Why it matters: The quarter presents a mixed but ultimately positive picture. Revenues came in at €2.135 billion, down from €2.376 billion in the same period of 2025, but the comparison is distorted by the Indonesian naval order booked in early 2025.
- More significant is the improvement in margins: EBITDA rose to €159 million from €154 million, while the EBITDA margin increased from 6.5% to 7.4%.
- That suggests the group is not only expanding its commercial base, but also improving the quality of its earnings.
Strategic convergence. The quarter also highlights the breadth of Fincantieri’s industrial platform. The group delivered five ships from five shipyards and now has 94 vessels in its orderbook.
- Growth continued across cruise, underwater, offshore and ESI, while the defence segment was affected by the difficult comparison with the first quarter of 2025.

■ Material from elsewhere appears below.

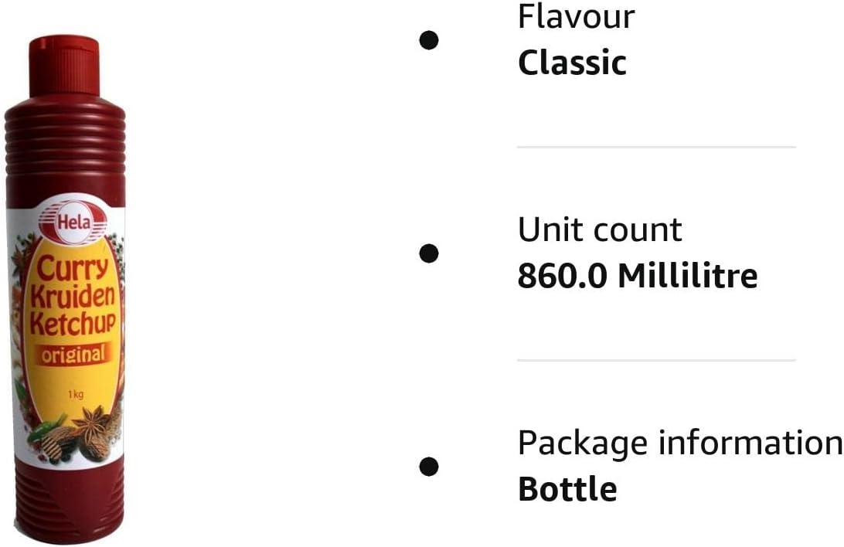Image resolution: width=844 pixels, height=547 pixels.
Task: Click the Hela logo on the bottle
Action: point(72,224)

- This matters because it shows a degree of balance between civilian production and strategic business lines, with implications that extend well beyond the shipyards themselves and into the wider industrial supply chain.
The bigger picture: Financially, the group’s position also improved sharply.

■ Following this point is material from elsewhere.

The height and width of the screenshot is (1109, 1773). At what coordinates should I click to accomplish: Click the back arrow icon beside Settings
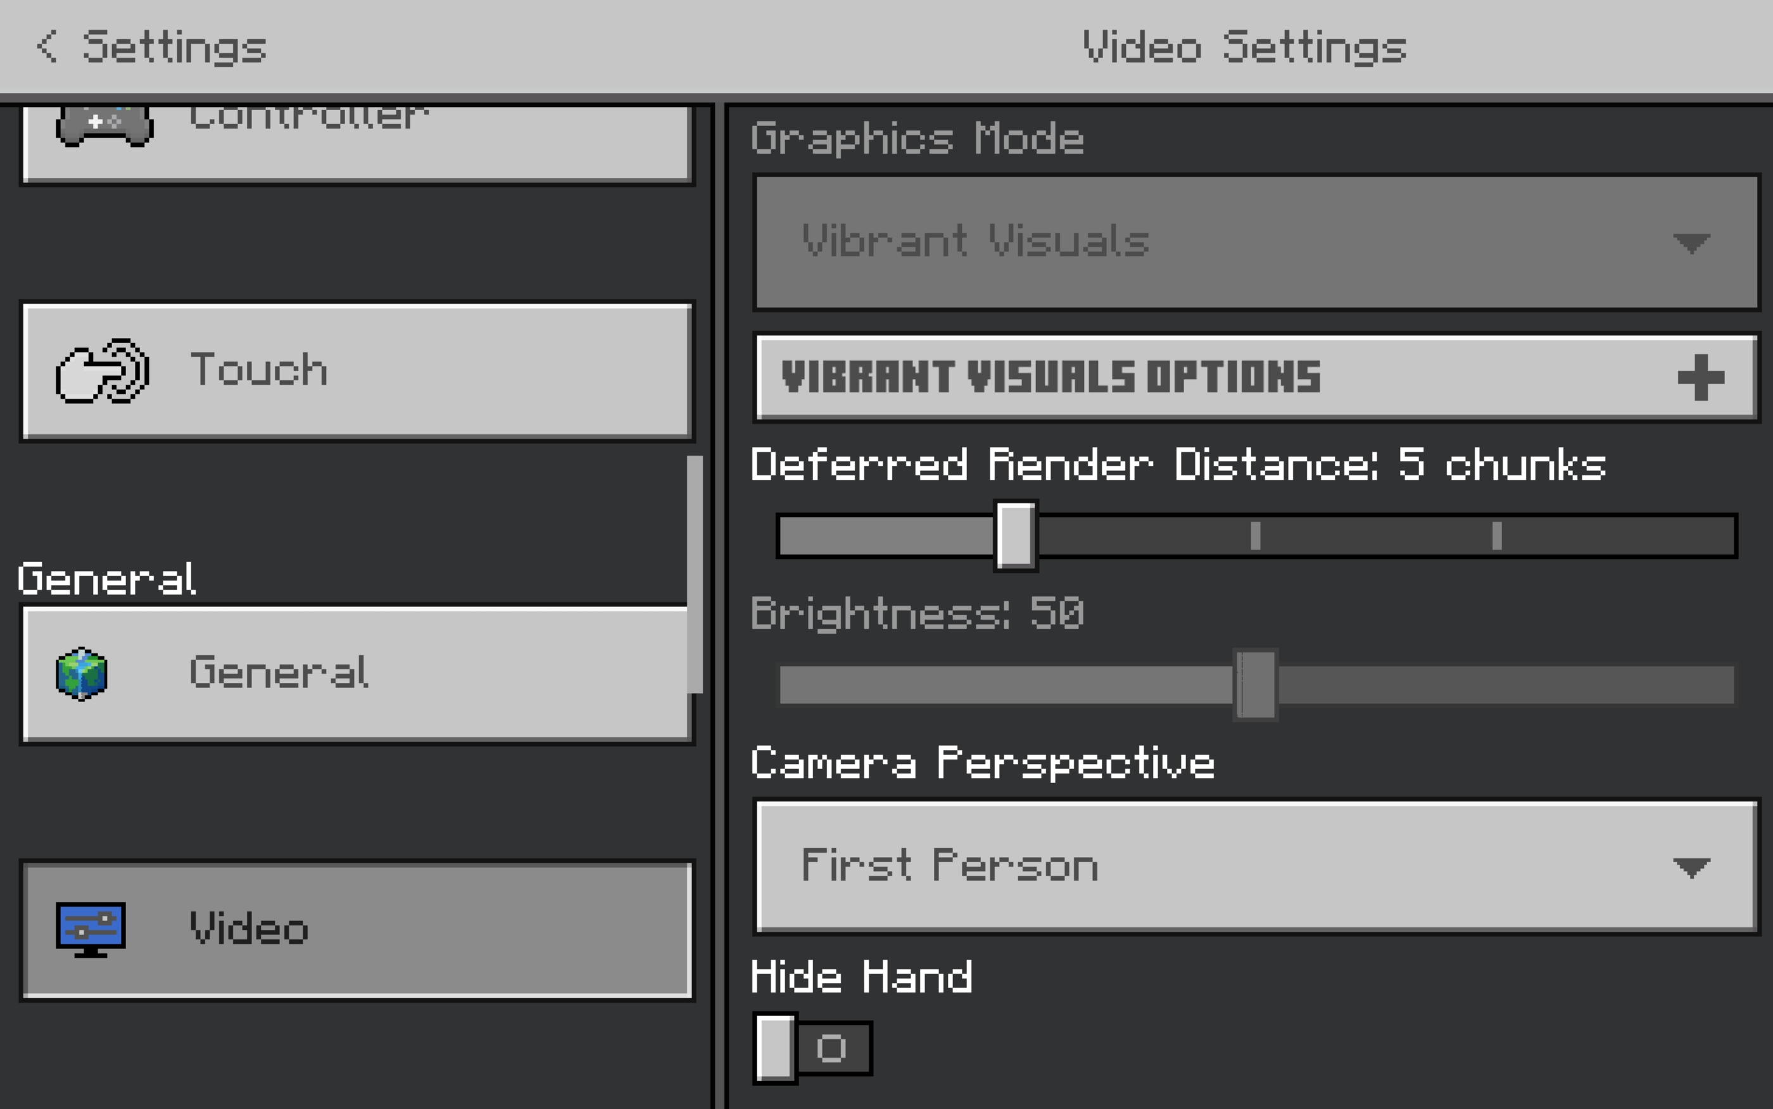(x=47, y=46)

- Adjusted net debt fell to €771 million from €1.311 billion at the end of 2025, supported by cash generation and the roughly €500 million capital increase completed in February. The adjusted net debt-to-EBITDA ratio dropped to 1.1x.
- Taken together, the numbers reinforce Fincantieri’s position not just as a shipbuilder, but as a broader industrial player in maritime technologies, naval systems and strategic sea-related capabilities.
What it signals: On the back of the quarter’s results and strong order visibility, Fincantieri raised its 2026 guidance.
- Revenues are now expected at €9.3-9.4 billion, EBITDA at €700-710 million, with a margin of around 7.5%, while net profit is projected at €140-180 million.
- The signal to the market is clear: Fincantieri enters 2026 with strong commercial momentum, firmer margins and a more credible long-term growth profile.